=== Begin Enclosure ===
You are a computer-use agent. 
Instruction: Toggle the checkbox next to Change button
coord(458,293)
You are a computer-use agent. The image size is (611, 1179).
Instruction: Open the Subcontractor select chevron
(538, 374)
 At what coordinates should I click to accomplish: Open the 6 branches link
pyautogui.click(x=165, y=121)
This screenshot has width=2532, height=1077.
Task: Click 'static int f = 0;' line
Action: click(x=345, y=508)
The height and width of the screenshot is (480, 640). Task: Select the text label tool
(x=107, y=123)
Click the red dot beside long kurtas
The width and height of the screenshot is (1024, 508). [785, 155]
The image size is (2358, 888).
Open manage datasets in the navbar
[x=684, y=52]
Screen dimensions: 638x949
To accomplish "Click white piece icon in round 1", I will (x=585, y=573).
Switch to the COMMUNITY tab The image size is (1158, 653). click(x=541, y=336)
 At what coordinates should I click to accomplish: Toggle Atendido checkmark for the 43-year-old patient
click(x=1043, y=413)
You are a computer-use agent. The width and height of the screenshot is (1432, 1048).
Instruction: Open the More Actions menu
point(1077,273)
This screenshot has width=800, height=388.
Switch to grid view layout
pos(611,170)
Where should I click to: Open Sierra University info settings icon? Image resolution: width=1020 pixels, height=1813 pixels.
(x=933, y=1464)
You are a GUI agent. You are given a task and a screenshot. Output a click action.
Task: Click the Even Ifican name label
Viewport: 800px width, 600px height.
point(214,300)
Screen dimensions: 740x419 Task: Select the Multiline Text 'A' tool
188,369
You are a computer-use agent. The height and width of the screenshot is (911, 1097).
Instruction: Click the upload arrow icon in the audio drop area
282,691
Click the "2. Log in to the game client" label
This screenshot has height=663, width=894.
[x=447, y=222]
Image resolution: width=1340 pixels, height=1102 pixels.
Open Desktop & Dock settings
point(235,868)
=== End Enclosure ===
From the first line to the last, print the listing above exactly.

You are a computer-use agent. 
Instruction: Toggle the checkbox next to Change button
coord(458,293)
You are a computer-use agent. The image size is (611, 1179).
Instruction: Open the Subcontractor select chevron
(538, 374)
 At what coordinates should I click to accomplish: Open the 6 branches link
pyautogui.click(x=165, y=121)
This screenshot has width=2532, height=1077.
Task: Click 'static int f = 0;' line
Action: click(x=345, y=508)
The height and width of the screenshot is (480, 640). Task: Select the text label tool
(x=107, y=123)
Click the red dot beside long kurtas
The width and height of the screenshot is (1024, 508). [785, 155]
The image size is (2358, 888).
Open manage datasets in the navbar
[x=684, y=52]
Screen dimensions: 638x949
To accomplish "Click white piece icon in round 1", I will (x=585, y=573).
Switch to the COMMUNITY tab The image size is (1158, 653). click(x=541, y=336)
 At what coordinates should I click to accomplish: Toggle Atendido checkmark for the 43-year-old patient
click(x=1043, y=413)
You are a computer-use agent. The width and height of the screenshot is (1432, 1048).
Instruction: Open the More Actions menu
point(1077,273)
This screenshot has width=800, height=388.
Switch to grid view layout
pos(611,170)
Where should I click to: Open Sierra University info settings icon? Image resolution: width=1020 pixels, height=1813 pixels.
(x=933, y=1464)
You are a GUI agent. You are given a task and a screenshot. Output a click action.
Task: Click the Even Ifican name label
Viewport: 800px width, 600px height.
point(214,300)
Screen dimensions: 740x419 Task: Select the Multiline Text 'A' tool
188,369
You are a computer-use agent. The height and width of the screenshot is (911, 1097).
Instruction: Click the upload arrow icon in the audio drop area
282,691
Click the "2. Log in to the game client" label
This screenshot has height=663, width=894.
[x=447, y=222]
Image resolution: width=1340 pixels, height=1102 pixels.
Open Desktop & Dock settings
point(235,868)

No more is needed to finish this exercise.